4. A tool for installing an object into a wall cavity as claimed in claim 1,
wherein the object is selected from one of:
(a) a line;
(b) a conduit;
(c) a pipe; or
(d) a channel.
5. A tool for installing an object into a wall cavity as claimed in anyone of
claims 1 to 4, wherein the light source and the magnet are located
adjacently.

6. A tool for installing an object into a wall cavity as claimed in any one of claims 1 to 5, wherein the magnet has a variable magnetic field strength.
7. A tool for installing an object into a wall cavity as claimed in claim 1, wherein the magnet is a loop having an inside diameter which is greater than the diameter of the object.
8. A tool for installing an object into a wall cavity as claimed in any one of claims 1 to 7, wherein the magnet is provided with a mechanical gripping device located on an end of the part of the body.
9. A tool for installing an object into a wall cavity as claimed in any one of claims 1 to 8, wherein the light source is a laser.
10. A tool for installing an object into a wall cavity as claimed in any one of claims 1 to 8, wherein the light source is a light emitting diode.
11. A tool for installing an object into a wall cavity as claimed in any one of claims 1 to 8, wherein the light source is a filament globe.
12. A tool for installing an object into a wall cavity as claimed in any one of claims 9 to 11, wherein the light source is provided with a beam modifying device, said beam modifying device for modifying the output of the light source so as to thereby provide the visual indication.
13. A tool for installing an object into a wall cavity as claimed in claim 12, wherein the beam modifying device is a prism.
14. A tool for installing an object into a wall cavity as claimed in claim 12 or 13, wherein the visual indication comprises:
(a) a spreading line; or

(b) a spot.
15. A tool for installing an object into a wall cavity as claimed in anyone of claims 12 to 14, wherein the beam modifying device is mounted to the body so as to freely, or partially, rotate about the longitudinal axis of the body, the device being biased so as to project the visual indication in a vertical or almost vertical direction when the body of the tool is aligned in a horizontal or almost horizontal plane.
16. A tool for installing an object into a wall cavity as claimed in anyone of claims 1 to 15, which is provided with:

(a) a sensing circuit for sensing the capturing of the object and providing a sensed signal in response thereto; and
(b) an alarm circuit for providing an alarm signal in response to the sensed signal.

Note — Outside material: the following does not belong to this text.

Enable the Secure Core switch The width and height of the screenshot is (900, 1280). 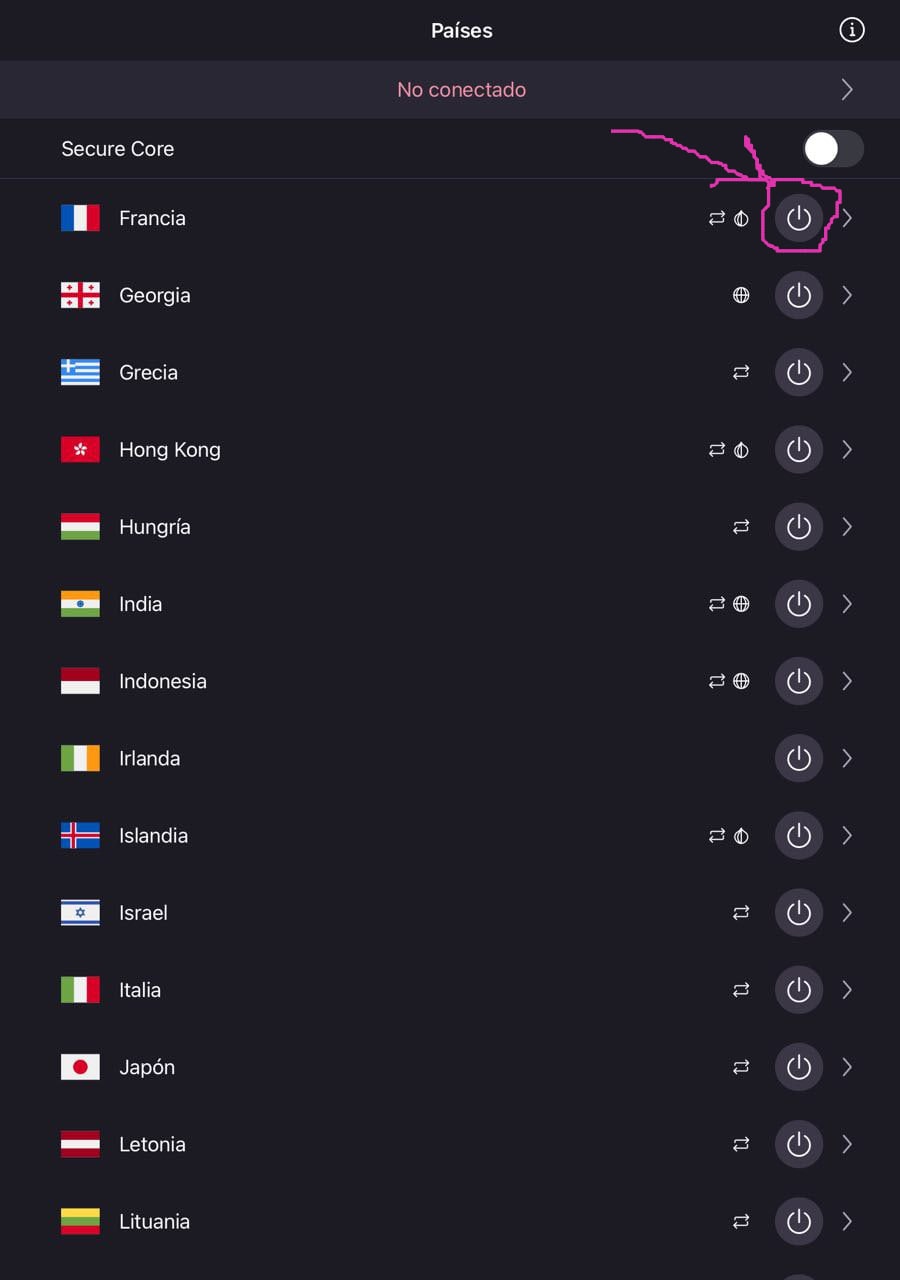(x=833, y=149)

17. A tool for installing an object into a wall cavity as claimed in claim 16, wherein the sensing circuit comprises a plurality of contacts located on a surface of the part of the body, said contacts being located so that in response to the capturing of a conductive object an electrical current path is formed between at least two of the contacts, said current path completing an electrical circuit to thereby provide the sensed signal.
18. A tool for installing an object into a wall cavity as claimed in claim 16, wherein the sensing circuit comprises a pair of conductors which have been wound around the part of the body so that they are parallel, or almost parallel, and spaced apart.
19. A tool for installing an object into a wall cavity as claimed in claim 16, wherein said sensing circuit comprises optical sensors for sensing the capturing of the object.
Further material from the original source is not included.